An Introduction to Golem – The Worldwide Supercomputer
The Golem Project stands out as one of the more unique projects in the cryptosphere.
The Golem Project stands out as one of the more unique projects in the cryptosphere. Having raised over $8 million in a matter of minutes during its 2016 ICO, the team have been working hard to bring to life their ambitious vision: creating the “AirBnB of computing”.
The cloud computing market is massive – currently $130 billion per year. There will many revolutionary applications that will be the result of decentralized cloud computing platforms, such as Golem. Daniel Zakrisson, Head of Investment Evaluation at ICONOMI had this to say:
“As a project [Golem] is one of the most interesting we have seen in the crypto space.”
Let’s explore how the Golem Project works and why it’s one of the top tokens to watch in 2018.
How Golem Works
The Golem platform, put simply, is a marketplace for computing power.
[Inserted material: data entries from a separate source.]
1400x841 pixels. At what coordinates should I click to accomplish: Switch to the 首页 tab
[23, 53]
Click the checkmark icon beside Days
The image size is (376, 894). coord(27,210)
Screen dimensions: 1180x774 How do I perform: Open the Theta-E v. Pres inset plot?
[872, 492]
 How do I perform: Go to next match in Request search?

On the peer-to-peer network, unused computational resources can be rented out to users wishing to perform memory-intensive tasks, who pay the provider in Golem’s cryptocurrency.
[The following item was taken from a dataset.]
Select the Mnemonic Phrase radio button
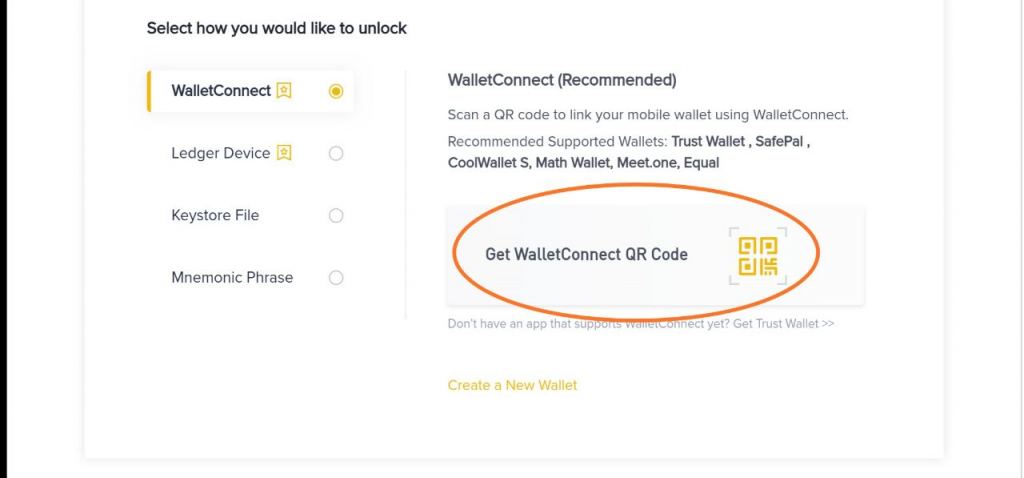The image size is (1024, 478). click(336, 278)
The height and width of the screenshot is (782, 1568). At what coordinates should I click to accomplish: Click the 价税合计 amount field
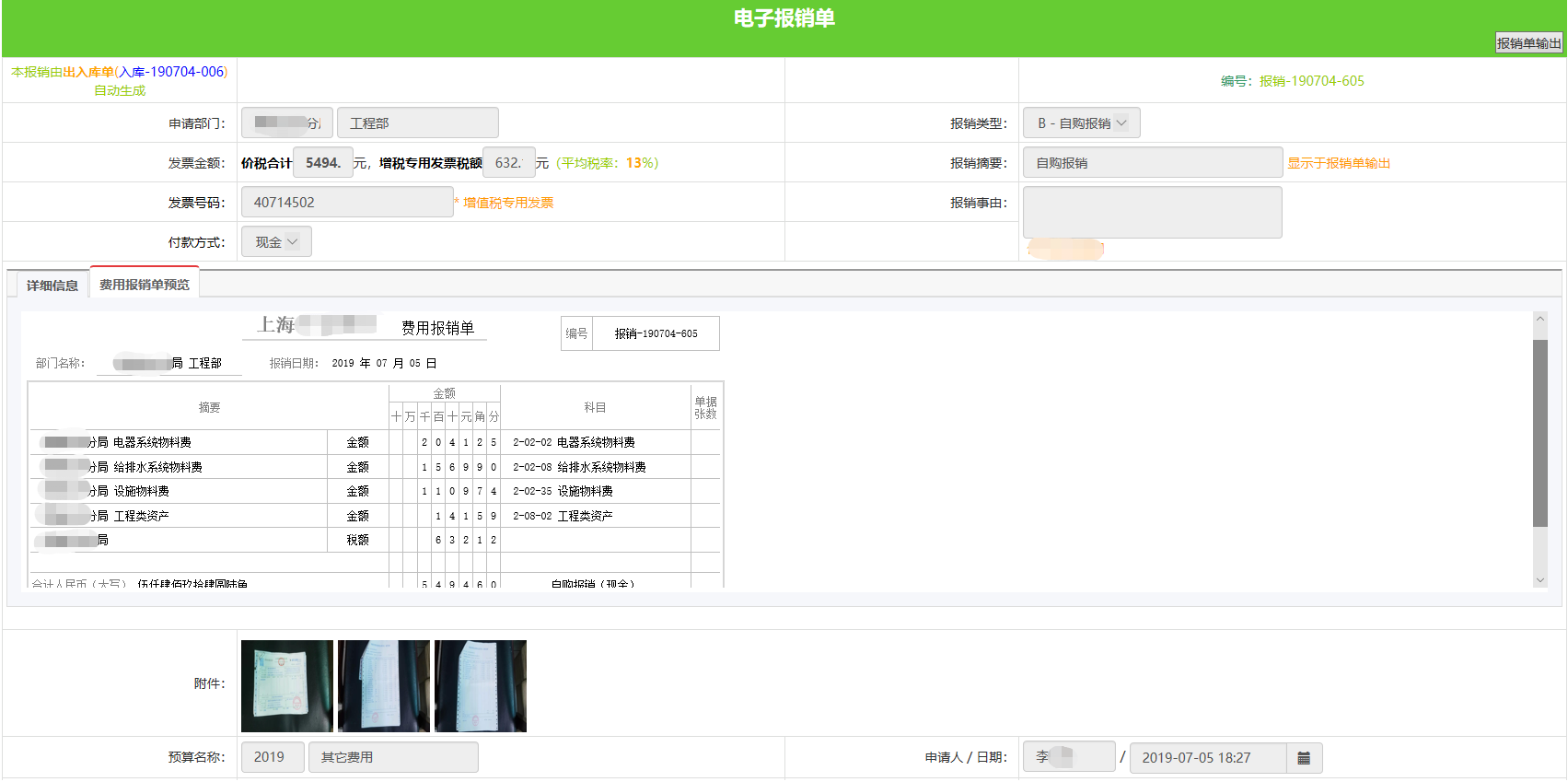(323, 163)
The idea is that an individual possessing, say, a high-end gaming rig can profit from allowing another to use its GPU/CPU cycles for anything from CGI rendering to training neural nets. Resources that once would have sat idle can now be monetized on the decentralized network.
Here is a short video which further explains how it works:
Currencies vs. Tokens
In the unending tsunami of tokens flooding the market today, some have tried to establish a degree of stability when it comes to categorizing the new digital assets.
One such attempt is made by Pfeffer in his 2017 paper, where he makes the distinction of three types of tokens: those maintaining the network backbone (tokens like Ethereum, which form the basis of the EVM), those powering decentralised applications (dApps), and those aiming to be used as currency (Bitcoin and its many clones).
The GNT token is a perfect example of the second – the ecosystem runs on the native Golem token, with requestors paying providers in the currency for their computing power.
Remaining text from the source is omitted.